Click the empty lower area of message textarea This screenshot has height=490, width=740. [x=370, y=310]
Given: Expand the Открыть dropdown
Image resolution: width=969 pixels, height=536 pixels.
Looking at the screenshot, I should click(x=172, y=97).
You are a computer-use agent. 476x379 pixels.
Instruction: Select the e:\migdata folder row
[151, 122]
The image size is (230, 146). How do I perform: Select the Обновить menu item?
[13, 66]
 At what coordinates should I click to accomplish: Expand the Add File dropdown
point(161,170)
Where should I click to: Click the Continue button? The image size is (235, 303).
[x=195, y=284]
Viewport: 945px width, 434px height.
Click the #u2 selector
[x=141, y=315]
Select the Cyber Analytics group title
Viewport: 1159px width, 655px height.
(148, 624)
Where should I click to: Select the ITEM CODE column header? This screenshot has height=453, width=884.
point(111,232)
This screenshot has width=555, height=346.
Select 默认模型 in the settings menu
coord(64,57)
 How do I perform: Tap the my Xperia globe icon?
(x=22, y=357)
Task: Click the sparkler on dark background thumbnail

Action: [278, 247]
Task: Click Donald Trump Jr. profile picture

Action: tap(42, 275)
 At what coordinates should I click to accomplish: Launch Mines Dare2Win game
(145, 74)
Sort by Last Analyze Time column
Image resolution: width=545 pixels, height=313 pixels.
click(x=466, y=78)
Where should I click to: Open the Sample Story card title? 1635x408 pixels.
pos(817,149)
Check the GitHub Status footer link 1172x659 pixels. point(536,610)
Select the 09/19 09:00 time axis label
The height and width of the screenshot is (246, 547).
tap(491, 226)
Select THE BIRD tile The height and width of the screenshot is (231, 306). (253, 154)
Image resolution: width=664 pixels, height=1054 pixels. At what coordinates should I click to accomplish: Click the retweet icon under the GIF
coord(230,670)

- What this task involves -
Using the listing above, return exactly, and only, the lines from the one that contains "Select THE BIRD" through its last line, both included.

- Expected answer -
Select THE BIRD tile The height and width of the screenshot is (231, 306). (253, 154)
Image resolution: width=664 pixels, height=1054 pixels. At what coordinates should I click to accomplish: Click the retweet icon under the GIF
coord(230,670)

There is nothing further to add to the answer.